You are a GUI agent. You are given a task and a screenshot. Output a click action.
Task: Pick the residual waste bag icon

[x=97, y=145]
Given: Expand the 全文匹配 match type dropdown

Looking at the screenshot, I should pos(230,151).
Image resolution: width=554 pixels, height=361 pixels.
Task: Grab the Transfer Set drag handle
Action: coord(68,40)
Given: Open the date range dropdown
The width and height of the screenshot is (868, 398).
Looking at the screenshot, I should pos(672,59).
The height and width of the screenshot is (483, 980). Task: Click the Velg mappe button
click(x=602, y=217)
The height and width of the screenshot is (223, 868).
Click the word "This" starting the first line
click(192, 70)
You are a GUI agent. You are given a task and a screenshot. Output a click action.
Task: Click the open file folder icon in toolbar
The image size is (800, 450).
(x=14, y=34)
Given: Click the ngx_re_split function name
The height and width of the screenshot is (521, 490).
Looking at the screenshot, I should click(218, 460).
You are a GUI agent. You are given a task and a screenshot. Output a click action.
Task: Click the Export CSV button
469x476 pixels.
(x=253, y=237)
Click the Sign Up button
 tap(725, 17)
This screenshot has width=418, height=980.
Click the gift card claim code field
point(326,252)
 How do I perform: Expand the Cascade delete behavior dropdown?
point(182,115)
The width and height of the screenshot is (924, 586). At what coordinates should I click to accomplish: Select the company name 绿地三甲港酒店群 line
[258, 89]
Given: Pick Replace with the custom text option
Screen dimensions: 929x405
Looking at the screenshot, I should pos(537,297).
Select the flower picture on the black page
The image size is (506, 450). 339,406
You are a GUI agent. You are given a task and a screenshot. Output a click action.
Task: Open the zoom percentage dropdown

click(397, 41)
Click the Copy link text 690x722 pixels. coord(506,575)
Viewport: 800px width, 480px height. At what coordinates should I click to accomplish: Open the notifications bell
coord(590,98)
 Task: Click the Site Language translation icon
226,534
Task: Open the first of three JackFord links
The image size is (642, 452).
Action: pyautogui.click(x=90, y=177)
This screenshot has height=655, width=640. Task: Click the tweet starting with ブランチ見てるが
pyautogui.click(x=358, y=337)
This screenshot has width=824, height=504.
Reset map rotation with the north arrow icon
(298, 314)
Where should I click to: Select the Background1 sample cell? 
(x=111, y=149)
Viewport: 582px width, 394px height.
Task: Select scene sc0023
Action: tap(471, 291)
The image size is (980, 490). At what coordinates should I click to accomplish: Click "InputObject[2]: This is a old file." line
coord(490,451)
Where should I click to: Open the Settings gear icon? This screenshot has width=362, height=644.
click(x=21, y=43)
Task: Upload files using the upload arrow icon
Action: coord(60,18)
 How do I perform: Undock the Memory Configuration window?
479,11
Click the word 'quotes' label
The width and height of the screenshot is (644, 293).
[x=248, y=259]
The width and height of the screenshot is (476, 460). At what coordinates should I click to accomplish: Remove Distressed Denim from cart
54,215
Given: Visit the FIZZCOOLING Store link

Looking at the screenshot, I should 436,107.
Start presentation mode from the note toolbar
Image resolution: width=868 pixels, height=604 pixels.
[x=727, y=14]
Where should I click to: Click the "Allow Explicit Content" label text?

|---|

▸ **Directions for this task**
Return the entries above in full and exactly as written.

▸ **Exercise solution**
You are a GUI agent. You are given a task and a screenshot. Output a click action.
Task: Pick the residual waste bag icon

[x=97, y=145]
Given: Expand the 全文匹配 match type dropdown

Looking at the screenshot, I should pos(230,151).
Image resolution: width=554 pixels, height=361 pixels.
Task: Grab the Transfer Set drag handle
Action: coord(68,40)
Given: Open the date range dropdown
The width and height of the screenshot is (868, 398).
Looking at the screenshot, I should pos(672,59).
The height and width of the screenshot is (483, 980). Task: Click the Velg mappe button
click(x=602, y=217)
The height and width of the screenshot is (223, 868).
Click the word "This" starting the first line
click(192, 70)
You are a GUI agent. You are given a task and a screenshot. Output a click action.
Task: Click the open file folder icon in toolbar
The image size is (800, 450).
(x=14, y=34)
Given: Click the ngx_re_split function name
The height and width of the screenshot is (521, 490).
Looking at the screenshot, I should click(218, 460).
You are a GUI agent. You are given a task and a screenshot. Output a click action.
Task: Click the Export CSV button
469x476 pixels.
(x=253, y=237)
Click the Sign Up button
 tap(725, 17)
This screenshot has width=418, height=980.
Click the gift card claim code field
point(326,252)
 How do I perform: Expand the Cascade delete behavior dropdown?
point(182,115)
The width and height of the screenshot is (924, 586). At what coordinates should I click to accomplish: Select the company name 绿地三甲港酒店群 line
[258, 89]
Given: Pick Replace with the custom text option
Screen dimensions: 929x405
Looking at the screenshot, I should pos(537,297).
Select the flower picture on the black page
The image size is (506, 450). 339,406
You are a GUI agent. You are given a task and a screenshot. Output a click action.
Task: Open the zoom percentage dropdown

click(397, 41)
Click the Copy link text 690x722 pixels. coord(506,575)
Viewport: 800px width, 480px height. At what coordinates should I click to accomplish: Open the notifications bell
coord(590,98)
 Task: Click the Site Language translation icon
226,534
Task: Open the first of three JackFord links
The image size is (642, 452).
Action: pyautogui.click(x=90, y=177)
This screenshot has height=655, width=640. Task: Click the tweet starting with ブランチ見てるが
pyautogui.click(x=358, y=337)
This screenshot has width=824, height=504.
Reset map rotation with the north arrow icon
(298, 314)
Where should I click to: Select the Background1 sample cell? 
(x=111, y=149)
Viewport: 582px width, 394px height.
Task: Select scene sc0023
Action: tap(471, 291)
The image size is (980, 490). At what coordinates should I click to accomplish: Click "InputObject[2]: This is a old file." line
coord(490,451)
Where should I click to: Open the Settings gear icon? This screenshot has width=362, height=644.
click(x=21, y=43)
Task: Upload files using the upload arrow icon
Action: coord(60,18)
 How do I perform: Undock the Memory Configuration window?
479,11
Click the word 'quotes' label
The width and height of the screenshot is (644, 293).
[x=248, y=259]
The width and height of the screenshot is (476, 460). At what coordinates should I click to accomplish: Remove Distressed Denim from cart
54,215
Given: Visit the FIZZCOOLING Store link

Looking at the screenshot, I should 436,107.
Start presentation mode from the note toolbar
Image resolution: width=868 pixels, height=604 pixels.
[x=727, y=14]
Where should I click to: Click the "Allow Explicit Content" label text?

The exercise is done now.